[Stored records]
*** Begin section ***

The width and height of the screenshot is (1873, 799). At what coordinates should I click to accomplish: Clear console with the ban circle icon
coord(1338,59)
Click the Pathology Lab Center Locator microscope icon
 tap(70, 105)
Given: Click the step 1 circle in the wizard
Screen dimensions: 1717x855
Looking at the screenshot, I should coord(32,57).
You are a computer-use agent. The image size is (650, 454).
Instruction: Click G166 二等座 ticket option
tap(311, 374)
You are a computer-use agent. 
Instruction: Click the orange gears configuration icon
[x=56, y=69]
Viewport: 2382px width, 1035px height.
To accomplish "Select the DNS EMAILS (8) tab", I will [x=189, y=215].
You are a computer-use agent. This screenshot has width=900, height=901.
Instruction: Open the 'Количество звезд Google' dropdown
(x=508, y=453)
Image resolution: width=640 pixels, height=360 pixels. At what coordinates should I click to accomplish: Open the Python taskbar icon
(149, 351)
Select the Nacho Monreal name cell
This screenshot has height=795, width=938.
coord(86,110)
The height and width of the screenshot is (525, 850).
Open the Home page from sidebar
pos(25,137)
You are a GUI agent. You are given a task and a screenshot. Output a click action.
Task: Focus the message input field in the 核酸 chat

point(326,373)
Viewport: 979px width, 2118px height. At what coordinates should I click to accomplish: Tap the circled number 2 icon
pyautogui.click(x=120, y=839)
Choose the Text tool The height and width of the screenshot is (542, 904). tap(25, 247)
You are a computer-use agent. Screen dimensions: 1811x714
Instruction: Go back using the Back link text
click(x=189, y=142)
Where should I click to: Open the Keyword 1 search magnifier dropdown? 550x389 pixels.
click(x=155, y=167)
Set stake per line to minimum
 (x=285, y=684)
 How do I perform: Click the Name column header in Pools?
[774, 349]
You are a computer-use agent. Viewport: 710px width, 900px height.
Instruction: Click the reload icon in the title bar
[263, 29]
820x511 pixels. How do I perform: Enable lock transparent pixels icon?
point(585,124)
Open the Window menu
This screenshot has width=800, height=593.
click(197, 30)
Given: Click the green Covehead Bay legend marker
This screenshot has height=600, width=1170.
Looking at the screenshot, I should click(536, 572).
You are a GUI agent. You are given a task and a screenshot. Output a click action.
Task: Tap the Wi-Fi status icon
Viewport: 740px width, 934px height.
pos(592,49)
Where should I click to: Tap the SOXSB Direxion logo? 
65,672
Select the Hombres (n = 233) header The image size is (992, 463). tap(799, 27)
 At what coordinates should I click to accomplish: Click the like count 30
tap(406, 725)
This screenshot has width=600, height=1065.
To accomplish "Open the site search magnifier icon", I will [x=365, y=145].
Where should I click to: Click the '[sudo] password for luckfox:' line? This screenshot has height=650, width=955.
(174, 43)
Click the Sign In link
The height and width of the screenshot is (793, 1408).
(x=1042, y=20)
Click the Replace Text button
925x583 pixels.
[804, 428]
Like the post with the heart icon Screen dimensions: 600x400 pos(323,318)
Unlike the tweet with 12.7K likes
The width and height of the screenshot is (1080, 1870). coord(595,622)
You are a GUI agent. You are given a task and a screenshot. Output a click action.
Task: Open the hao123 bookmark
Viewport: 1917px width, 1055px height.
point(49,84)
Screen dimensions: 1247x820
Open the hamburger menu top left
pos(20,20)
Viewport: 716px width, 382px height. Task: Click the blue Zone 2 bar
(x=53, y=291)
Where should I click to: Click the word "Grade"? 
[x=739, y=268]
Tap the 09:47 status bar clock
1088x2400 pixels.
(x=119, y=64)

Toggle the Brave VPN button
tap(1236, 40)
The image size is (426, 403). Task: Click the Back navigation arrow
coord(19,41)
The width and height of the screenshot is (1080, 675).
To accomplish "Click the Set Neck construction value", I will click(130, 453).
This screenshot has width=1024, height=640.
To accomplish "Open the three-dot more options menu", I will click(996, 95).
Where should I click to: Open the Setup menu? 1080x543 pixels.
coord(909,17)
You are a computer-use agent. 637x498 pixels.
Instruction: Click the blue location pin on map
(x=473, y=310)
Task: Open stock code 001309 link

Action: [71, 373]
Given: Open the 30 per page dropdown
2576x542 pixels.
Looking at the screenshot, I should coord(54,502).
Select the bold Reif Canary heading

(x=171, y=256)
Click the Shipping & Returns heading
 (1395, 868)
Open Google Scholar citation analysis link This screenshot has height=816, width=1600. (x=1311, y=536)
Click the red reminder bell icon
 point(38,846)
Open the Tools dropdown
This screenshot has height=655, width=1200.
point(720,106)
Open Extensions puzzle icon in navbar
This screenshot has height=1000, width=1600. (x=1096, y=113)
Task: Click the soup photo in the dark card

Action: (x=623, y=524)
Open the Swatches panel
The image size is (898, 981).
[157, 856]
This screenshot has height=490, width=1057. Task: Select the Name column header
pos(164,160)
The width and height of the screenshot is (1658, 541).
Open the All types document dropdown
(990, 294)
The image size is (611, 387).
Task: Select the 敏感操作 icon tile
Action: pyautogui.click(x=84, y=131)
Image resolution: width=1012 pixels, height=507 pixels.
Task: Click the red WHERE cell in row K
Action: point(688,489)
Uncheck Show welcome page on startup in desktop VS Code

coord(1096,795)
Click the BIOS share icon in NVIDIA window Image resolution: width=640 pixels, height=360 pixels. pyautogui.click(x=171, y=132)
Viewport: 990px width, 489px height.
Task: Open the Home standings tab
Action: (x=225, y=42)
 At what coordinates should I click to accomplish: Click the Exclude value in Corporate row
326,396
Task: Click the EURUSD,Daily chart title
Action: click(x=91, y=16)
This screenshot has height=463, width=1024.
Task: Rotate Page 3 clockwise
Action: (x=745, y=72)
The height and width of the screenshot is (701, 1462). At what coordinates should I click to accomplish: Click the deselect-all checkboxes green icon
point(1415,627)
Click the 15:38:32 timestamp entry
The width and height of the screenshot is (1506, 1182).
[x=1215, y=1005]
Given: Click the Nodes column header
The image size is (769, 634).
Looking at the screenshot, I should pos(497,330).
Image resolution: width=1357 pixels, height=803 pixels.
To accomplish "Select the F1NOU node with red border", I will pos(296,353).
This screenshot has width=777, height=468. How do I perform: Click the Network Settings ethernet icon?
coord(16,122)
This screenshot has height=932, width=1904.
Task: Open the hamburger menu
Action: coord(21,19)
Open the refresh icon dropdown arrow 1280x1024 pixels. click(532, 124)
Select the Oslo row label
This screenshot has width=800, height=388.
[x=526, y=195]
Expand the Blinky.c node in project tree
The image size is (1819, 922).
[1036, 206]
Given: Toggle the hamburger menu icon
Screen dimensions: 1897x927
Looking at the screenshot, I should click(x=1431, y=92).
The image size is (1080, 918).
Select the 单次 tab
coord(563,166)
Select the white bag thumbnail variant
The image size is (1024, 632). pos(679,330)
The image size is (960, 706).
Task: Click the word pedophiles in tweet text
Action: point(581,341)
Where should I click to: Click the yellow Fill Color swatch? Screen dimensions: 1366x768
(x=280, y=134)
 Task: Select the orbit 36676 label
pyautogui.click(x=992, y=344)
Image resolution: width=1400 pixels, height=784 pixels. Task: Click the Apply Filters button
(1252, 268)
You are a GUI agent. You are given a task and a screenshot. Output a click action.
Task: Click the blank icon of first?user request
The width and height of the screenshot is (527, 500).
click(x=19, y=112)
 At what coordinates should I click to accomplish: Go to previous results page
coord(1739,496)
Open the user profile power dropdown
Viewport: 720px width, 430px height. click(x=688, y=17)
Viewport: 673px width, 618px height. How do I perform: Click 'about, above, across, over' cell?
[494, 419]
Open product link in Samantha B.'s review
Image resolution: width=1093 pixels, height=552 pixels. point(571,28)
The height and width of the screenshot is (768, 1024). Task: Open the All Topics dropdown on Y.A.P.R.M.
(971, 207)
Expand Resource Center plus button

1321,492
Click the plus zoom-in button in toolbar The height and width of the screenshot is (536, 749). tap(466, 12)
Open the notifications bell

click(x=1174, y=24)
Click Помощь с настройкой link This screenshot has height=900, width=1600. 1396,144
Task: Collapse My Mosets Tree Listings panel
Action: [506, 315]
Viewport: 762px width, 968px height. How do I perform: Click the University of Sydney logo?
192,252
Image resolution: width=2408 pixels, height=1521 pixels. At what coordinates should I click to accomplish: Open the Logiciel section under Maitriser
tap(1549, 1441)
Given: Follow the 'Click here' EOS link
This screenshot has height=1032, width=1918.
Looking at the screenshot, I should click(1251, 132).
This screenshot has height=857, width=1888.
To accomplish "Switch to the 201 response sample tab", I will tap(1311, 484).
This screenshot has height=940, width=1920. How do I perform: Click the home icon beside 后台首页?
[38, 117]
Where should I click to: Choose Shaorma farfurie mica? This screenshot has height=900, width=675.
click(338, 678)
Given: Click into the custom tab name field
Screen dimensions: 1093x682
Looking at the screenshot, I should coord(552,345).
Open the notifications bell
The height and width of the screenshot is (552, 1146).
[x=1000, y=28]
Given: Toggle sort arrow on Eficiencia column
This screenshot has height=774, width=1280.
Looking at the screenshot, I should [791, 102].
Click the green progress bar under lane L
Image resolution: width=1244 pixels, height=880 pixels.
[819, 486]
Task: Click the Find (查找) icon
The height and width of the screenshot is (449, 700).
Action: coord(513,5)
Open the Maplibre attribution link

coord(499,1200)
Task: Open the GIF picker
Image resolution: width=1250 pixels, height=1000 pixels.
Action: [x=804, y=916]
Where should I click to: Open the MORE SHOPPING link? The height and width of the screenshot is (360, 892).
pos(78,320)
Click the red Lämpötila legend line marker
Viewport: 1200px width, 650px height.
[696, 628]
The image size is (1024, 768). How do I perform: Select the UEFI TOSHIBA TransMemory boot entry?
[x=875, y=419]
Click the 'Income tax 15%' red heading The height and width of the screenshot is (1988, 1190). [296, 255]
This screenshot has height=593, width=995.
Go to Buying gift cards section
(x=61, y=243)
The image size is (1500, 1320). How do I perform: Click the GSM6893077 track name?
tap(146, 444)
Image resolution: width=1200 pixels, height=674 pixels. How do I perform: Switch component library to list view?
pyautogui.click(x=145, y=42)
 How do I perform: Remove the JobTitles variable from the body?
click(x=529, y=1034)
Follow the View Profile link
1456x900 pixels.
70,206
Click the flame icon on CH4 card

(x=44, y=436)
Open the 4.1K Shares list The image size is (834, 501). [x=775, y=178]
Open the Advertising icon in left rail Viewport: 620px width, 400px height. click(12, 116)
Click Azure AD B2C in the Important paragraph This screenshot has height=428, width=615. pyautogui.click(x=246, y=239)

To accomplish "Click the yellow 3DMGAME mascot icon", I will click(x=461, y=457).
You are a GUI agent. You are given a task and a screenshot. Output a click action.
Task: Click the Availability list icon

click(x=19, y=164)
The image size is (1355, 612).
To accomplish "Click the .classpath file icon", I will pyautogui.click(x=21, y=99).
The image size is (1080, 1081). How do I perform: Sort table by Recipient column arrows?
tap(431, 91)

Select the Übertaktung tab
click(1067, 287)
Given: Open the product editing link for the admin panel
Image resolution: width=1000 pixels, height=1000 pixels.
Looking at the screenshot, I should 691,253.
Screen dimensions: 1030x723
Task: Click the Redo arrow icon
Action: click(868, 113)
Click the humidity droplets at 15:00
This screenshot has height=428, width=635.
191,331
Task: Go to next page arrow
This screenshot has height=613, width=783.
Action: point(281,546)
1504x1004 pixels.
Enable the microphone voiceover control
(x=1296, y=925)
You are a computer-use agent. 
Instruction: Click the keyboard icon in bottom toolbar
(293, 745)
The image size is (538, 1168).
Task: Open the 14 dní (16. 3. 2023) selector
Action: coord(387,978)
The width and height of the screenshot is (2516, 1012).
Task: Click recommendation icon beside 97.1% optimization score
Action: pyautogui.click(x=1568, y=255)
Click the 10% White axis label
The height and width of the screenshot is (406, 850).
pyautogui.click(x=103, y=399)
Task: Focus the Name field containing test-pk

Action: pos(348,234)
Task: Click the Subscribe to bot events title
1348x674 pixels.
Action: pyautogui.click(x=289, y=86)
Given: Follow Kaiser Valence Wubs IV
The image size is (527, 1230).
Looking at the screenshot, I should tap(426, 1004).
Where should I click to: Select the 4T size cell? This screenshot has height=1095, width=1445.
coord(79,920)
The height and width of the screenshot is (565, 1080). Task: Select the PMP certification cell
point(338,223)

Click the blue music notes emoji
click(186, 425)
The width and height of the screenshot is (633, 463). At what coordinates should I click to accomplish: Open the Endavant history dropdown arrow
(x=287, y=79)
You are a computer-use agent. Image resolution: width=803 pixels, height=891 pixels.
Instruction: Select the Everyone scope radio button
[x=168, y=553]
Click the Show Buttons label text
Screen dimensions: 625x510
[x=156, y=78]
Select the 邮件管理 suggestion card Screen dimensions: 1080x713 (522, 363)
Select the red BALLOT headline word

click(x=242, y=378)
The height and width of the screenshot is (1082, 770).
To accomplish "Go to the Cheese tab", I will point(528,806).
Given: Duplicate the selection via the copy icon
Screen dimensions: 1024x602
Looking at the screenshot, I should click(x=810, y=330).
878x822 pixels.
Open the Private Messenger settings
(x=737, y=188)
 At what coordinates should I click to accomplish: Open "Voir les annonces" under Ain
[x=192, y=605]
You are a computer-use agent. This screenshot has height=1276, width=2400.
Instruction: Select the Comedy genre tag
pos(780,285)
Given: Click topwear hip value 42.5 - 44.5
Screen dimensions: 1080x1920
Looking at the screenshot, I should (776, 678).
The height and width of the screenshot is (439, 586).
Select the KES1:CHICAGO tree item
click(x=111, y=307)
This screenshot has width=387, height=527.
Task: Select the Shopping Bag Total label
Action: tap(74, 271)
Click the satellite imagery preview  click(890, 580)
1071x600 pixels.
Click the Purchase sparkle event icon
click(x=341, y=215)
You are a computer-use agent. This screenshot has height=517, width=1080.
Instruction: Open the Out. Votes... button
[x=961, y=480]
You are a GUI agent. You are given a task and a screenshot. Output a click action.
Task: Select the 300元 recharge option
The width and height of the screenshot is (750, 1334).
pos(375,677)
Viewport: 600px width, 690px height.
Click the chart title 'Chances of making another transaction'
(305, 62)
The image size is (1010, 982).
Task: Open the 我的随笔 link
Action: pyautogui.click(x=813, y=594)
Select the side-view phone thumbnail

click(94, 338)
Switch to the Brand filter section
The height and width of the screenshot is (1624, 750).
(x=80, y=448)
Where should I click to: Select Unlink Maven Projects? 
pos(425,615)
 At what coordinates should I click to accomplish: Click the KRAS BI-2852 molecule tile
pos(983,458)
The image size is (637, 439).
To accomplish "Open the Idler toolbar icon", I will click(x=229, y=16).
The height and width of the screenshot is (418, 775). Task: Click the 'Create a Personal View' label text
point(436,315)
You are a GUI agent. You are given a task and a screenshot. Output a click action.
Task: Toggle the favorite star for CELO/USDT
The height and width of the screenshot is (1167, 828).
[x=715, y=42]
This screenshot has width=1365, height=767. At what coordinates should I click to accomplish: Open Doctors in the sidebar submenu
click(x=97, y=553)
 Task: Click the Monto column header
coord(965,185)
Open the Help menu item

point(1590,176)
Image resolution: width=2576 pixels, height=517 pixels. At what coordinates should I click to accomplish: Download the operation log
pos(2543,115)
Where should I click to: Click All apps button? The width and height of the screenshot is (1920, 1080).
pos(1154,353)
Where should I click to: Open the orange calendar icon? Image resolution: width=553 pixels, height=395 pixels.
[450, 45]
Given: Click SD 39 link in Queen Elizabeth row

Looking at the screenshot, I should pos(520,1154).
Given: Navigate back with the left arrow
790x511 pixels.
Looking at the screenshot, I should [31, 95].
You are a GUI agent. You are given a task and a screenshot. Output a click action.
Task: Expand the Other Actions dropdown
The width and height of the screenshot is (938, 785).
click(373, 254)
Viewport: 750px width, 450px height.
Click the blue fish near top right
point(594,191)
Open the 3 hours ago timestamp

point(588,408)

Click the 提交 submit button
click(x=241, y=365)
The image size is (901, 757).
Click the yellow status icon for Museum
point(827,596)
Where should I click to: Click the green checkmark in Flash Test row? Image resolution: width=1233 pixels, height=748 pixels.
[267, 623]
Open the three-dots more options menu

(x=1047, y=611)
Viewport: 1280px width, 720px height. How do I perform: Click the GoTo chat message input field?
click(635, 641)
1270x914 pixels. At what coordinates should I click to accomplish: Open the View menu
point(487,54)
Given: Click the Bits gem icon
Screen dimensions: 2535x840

*** End section ***

*WHAT YOU NEED TO DO*
Where does the word "Follow" occur in the records? Return every line that holds it.

*REPLY TO THE TASK*
Given: Follow the 'Click here' EOS link
Follow the View Profile link
Given: Follow Kaiser Valence Wubs IV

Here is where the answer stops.